↓

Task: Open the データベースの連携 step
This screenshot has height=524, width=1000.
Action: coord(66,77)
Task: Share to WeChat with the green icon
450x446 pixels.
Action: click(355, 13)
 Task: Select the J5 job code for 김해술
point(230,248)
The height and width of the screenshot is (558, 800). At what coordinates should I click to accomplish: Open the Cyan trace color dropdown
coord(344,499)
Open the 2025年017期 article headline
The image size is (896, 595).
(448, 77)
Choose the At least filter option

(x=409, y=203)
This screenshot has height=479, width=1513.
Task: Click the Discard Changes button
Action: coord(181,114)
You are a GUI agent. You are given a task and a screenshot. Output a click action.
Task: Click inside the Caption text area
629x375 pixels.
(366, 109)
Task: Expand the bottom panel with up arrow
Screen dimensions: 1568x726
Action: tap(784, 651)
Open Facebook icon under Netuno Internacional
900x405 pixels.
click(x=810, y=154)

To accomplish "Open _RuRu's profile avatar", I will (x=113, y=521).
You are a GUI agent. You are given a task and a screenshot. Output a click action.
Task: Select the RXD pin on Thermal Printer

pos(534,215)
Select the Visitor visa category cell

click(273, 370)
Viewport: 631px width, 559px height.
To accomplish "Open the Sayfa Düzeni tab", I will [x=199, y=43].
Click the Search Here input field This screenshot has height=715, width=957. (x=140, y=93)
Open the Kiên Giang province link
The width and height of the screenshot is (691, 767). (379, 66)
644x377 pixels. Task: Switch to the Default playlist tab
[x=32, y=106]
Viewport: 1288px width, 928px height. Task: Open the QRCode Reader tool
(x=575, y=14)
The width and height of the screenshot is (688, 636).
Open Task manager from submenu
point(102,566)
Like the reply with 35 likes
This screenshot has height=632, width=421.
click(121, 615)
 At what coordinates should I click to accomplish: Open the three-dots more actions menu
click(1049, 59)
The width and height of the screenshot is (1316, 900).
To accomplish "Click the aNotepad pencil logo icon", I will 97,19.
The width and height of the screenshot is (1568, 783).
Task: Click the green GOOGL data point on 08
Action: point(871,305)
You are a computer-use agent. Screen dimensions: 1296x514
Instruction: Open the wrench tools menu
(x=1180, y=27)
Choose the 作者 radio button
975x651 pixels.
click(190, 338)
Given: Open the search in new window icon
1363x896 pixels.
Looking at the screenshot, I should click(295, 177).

↑

Task objective — In the listing above, locate the line containing "Task: Select the RXD pin on Thermal Printer" and the line containing "The width and height of the screenshot is (1316, 900).". Transcribe those two lines and everything between them, exactly as written.

Answer to the problem —
Task: Select the RXD pin on Thermal Printer

pos(534,215)
Select the Visitor visa category cell

click(273, 370)
Viewport: 631px width, 559px height.
To accomplish "Open the Sayfa Düzeni tab", I will [x=199, y=43].
Click the Search Here input field This screenshot has height=715, width=957. (x=140, y=93)
Open the Kiên Giang province link
The width and height of the screenshot is (691, 767). (379, 66)
644x377 pixels. Task: Switch to the Default playlist tab
[x=32, y=106]
Viewport: 1288px width, 928px height. Task: Open the QRCode Reader tool
(x=575, y=14)
The width and height of the screenshot is (688, 636).
Open Task manager from submenu
point(102,566)
Like the reply with 35 likes
This screenshot has height=632, width=421.
click(121, 615)
 At what coordinates should I click to accomplish: Open the three-dots more actions menu
click(1049, 59)
The width and height of the screenshot is (1316, 900).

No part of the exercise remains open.